> [Problem details]: Rewrite all of the data below, swapping "details box" for "details panel" and changing nothing else. Omit the pictures from your answer.

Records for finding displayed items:
◆ ◆ ◆ ◆ ◆ ◆ ◆
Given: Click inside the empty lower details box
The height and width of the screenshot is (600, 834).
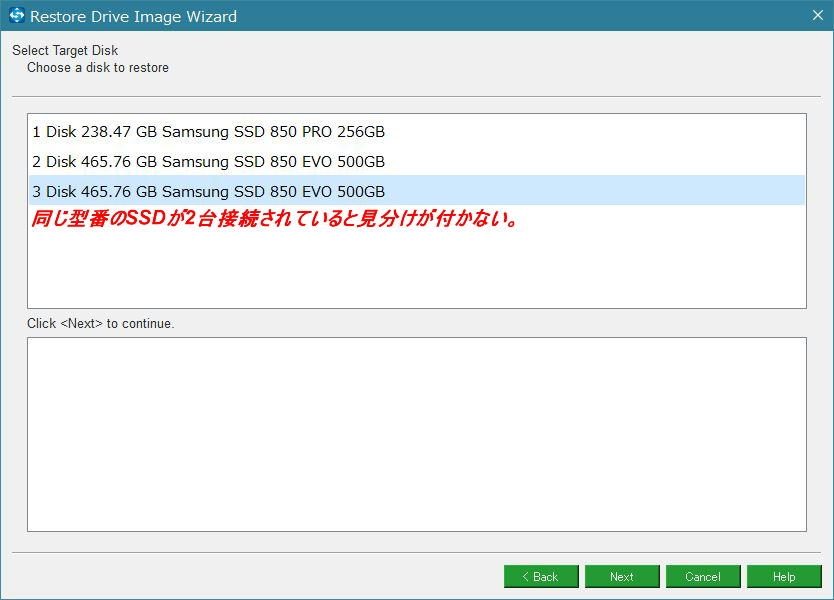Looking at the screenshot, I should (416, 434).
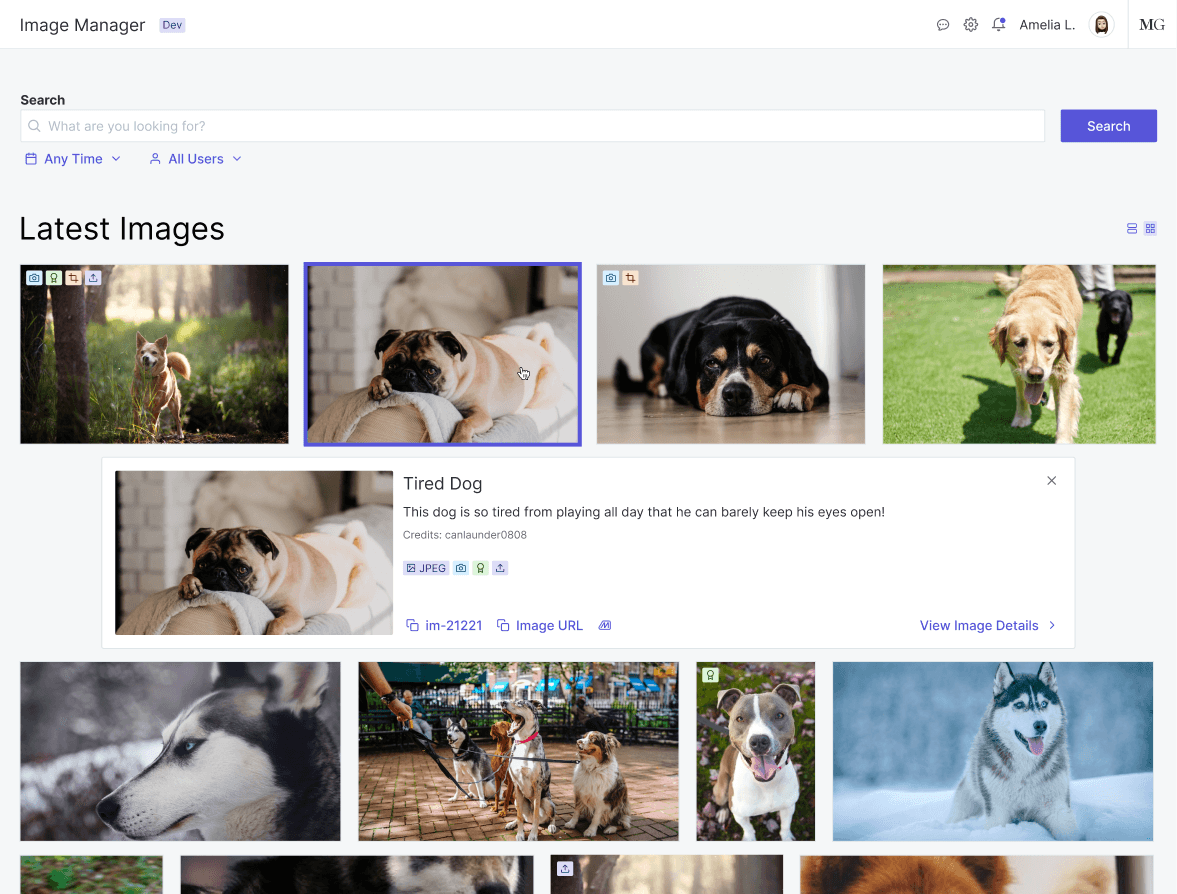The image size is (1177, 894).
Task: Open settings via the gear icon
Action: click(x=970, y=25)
◆ ◆ ◆ ◆ ◆ ◆ ◆
> [Task response]:
Given: Click inside the empty lower details panel
The height and width of the screenshot is (600, 834).
Looking at the screenshot, I should (416, 434).
The image size is (1177, 894).
Task: Open settings via the gear icon
Action: click(x=970, y=25)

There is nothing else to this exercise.